US 12,271,990 B2
Systems and methods for optimization of graphics processing for machine learning inference
Raman Sarokin, Zürich (CH); and Juhyun Lee, Palo Alto, CA (US)
Assigned to GOOGLE LLC, Mountain View, CA (US)
Filed by Google LLC, Mountain View, CA (US)
Filed on Dec. 30, 2022, as Appl. No. 18/091,671.
Claims priority of provisional application 63/331,593, filed on Apr. 15, 2022.
Prior Publication US 2023/0334747 A1, Oct. 19, 2023
Int. Cl. G06T 15/00 (2011.01); G06T 1/20 (2006.01); G06T 15/04 (2011.01)

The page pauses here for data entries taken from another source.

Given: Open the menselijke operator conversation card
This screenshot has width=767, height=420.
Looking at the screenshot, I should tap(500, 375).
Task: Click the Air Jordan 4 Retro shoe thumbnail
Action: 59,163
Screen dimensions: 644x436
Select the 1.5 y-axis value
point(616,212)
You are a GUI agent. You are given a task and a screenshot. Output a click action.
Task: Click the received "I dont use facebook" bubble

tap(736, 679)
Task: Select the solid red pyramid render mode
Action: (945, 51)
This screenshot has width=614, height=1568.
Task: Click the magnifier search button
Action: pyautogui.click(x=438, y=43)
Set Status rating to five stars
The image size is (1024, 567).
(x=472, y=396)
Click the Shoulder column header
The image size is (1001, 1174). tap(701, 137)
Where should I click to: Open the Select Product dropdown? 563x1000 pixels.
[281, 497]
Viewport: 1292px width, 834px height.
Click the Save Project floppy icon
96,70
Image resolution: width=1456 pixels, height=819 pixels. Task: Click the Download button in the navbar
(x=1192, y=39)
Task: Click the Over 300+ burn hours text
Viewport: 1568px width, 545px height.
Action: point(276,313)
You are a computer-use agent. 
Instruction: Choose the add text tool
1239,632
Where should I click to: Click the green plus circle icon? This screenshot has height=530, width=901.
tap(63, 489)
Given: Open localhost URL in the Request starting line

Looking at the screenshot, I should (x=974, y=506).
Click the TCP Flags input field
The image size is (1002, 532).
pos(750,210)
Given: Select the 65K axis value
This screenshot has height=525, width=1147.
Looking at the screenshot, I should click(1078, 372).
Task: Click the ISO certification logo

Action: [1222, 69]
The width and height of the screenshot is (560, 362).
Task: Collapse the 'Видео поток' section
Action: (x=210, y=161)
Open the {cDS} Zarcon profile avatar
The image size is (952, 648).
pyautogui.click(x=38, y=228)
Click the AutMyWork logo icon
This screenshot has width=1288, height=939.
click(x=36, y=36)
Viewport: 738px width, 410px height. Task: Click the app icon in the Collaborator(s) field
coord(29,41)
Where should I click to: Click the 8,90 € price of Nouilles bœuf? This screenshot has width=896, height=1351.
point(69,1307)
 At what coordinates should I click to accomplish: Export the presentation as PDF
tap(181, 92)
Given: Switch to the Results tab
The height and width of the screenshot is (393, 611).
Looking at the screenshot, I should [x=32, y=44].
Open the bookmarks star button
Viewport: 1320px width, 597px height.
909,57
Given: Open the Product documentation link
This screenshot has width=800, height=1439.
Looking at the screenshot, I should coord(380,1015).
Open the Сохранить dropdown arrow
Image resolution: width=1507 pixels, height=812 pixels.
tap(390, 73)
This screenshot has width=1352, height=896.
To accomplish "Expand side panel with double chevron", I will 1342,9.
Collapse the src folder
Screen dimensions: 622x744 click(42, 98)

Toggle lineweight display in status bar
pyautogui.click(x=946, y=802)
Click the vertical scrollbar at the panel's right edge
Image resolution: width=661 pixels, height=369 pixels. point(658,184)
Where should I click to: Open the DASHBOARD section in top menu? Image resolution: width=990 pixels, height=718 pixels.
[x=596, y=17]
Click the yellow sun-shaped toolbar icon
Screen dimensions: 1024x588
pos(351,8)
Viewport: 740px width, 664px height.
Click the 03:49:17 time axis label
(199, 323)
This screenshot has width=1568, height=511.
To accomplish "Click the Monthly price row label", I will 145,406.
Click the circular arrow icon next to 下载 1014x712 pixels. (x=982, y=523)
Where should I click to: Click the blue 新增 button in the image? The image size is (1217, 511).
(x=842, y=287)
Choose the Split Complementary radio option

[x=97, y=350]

CPC G06T 15/005 (2013.01) [G06T 1/20 (2013.01); G06T 15/04 (2013.01)] 18 Claims
OG exemplary drawing
 
1. A computing system for optimizing utilization of graphics processors for machine learning inference tasks, comprising:
one or more processors, wherein the one or more processors comprises a Graphics Processing Unit (GPU);
one or more non-transitory computer-readable media that collectively store instructions that, when executed by the one or more processors, cause the computing system to perform operations, the operations comprising:
simultaneously rendering, via a Multi-Render Target process of a WebGL application programming interface, a plurality of textures from an input to a machine-learned model;
generating a plurality of shaders based at least in part on a layout of the plurality of textures, wherein each of the plurality of shaders corresponds to at least one operator of a plurality of operators of the machine-learned model; and
processing, using the GPU, the plurality of textures with the plurality of shaders to obtain a machine-learning output for the machine-learned model.